Participants in a sports diplomacy program designed to help develop community-based sports programs for youths across Afghanistan practice basic ball-handling techniques taught to them by Bob Delaney, retired NBA referee and current NBA Cares Ambassador, and Matt Williams, Jam on it Basketball Academy CEO and National Co-Chair AAU Girls Basketball. More than 150 Afghan coaches and youths participated in the event. (U.S. Air Force photo/Staff Sgt. Kris Levasseur)

By Staff Sgt. Kris Levasseur
International Security Assistance Force Public Affairs

Kabul, Afghanistan (Feb 9, 2012) — A group of senior U.S. coaches and sports administrators visited the Ghazi Stadium in Kabul, Afghanistan on Feb. 6 - 9 to train and mentor Afghan sports officials as part of a sports diplomacy effort facilitated by the International Security Assistance Force and the U.S. Embassy.

The exchange is part of an overarching sports diplomacy program designed to help develop community-based sports programs for youths across Afghanistan. More than 150 Afghan coaches and youths participated in the event.

“Thank you for making a commitment to be here and to all the children in your area,” James Parker, vice president of sports operations for the Amateur Athletic Union, said to Afghan participants. “You have made a commitment to make a difference, educate, motivate. Most importantly, you have made a commitment to change your country for the better through sports.”

During the AAU visit, U.S. coaches and administrators mentored Afghan coaches and sports federation leaders from across the country in basketball, soccer, volleyball and Taekwondo. In addition to coach-the-coaches mentoring in the four sports, the group conducted workshops on developing and conducting local youth sports programs, and worked with the Afghan National Olympic Committee in developing a fitness program for Afghan youth.

Many of the visiting coaches and administrators expressed a great sense of honor to be invited to the event.

“Taekwondo has allowed me to travel the world and meet some of the most interesting people, so when I was asked to come and spend a few days with the people of Afghanistan who are trying so desperately to change their lives and the lives of their children through sports, my only response was, how could I not,” said Mike Friello, national sport chairman for AAU Taekwondo. “What we do here is not about our differences, but about our similarities.”

The visit came at the invitation of Lieutenant General Zahir Aghbar, head of the Afghan National Olympic Committee. The visit by U.S. coaches was discussed during a U.S. Embassy and ISAF-sponsored trip to the U.S. in November by a delegation of Afghan sports federation leaders. During that visit, Afghan sports leaders observed sporting events and toured sports facilities across Florida, and also visited the U.S. Olympic Training Center in Colorado Springs, Colo.

According to Navy Rear Adm. Harold "Hal" Pittman, Deputy Chief of Staff for Communication, the program will result in Afghan coaches earning a basic AAU coaching certification.
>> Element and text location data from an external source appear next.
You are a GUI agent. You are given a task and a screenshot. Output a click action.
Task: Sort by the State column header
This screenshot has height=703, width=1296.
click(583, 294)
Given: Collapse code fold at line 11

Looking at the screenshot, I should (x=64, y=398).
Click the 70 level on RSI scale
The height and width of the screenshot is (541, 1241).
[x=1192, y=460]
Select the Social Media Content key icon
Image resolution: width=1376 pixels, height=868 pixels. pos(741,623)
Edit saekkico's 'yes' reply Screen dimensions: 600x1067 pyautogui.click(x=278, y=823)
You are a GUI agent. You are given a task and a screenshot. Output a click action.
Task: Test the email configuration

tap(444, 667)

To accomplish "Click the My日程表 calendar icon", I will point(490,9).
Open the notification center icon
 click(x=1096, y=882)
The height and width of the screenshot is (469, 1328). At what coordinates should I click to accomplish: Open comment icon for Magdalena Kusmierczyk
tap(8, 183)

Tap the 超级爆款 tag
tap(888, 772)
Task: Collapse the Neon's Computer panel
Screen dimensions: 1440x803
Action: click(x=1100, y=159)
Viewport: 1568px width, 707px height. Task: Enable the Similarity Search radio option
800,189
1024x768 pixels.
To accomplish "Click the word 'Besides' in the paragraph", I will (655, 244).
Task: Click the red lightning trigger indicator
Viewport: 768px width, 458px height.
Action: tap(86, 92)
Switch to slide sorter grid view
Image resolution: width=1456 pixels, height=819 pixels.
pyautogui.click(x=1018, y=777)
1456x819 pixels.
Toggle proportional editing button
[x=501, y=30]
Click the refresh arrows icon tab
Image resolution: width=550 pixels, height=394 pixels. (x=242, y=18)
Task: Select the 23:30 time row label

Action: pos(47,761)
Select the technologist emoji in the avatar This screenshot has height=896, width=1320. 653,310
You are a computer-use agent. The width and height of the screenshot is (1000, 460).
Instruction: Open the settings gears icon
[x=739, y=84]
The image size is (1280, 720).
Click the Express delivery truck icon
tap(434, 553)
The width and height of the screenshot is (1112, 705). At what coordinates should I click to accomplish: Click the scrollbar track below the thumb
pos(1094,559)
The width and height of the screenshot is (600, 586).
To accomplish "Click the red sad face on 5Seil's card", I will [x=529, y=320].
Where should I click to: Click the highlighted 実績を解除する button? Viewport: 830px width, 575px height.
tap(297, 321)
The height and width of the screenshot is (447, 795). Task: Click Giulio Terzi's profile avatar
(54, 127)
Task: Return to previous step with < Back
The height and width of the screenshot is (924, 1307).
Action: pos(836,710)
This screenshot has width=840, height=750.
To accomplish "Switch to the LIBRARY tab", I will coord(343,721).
The program also links these certified coaches with young athletes, programs and sports facilities, which are being developed by the U.S. Embassy.

“These children in your community look up to you,” said Parker during his address to the Afghan participants. “You are their heroes, you are their teachers, and you are their hope. We are here to better the lives of children all across the county.”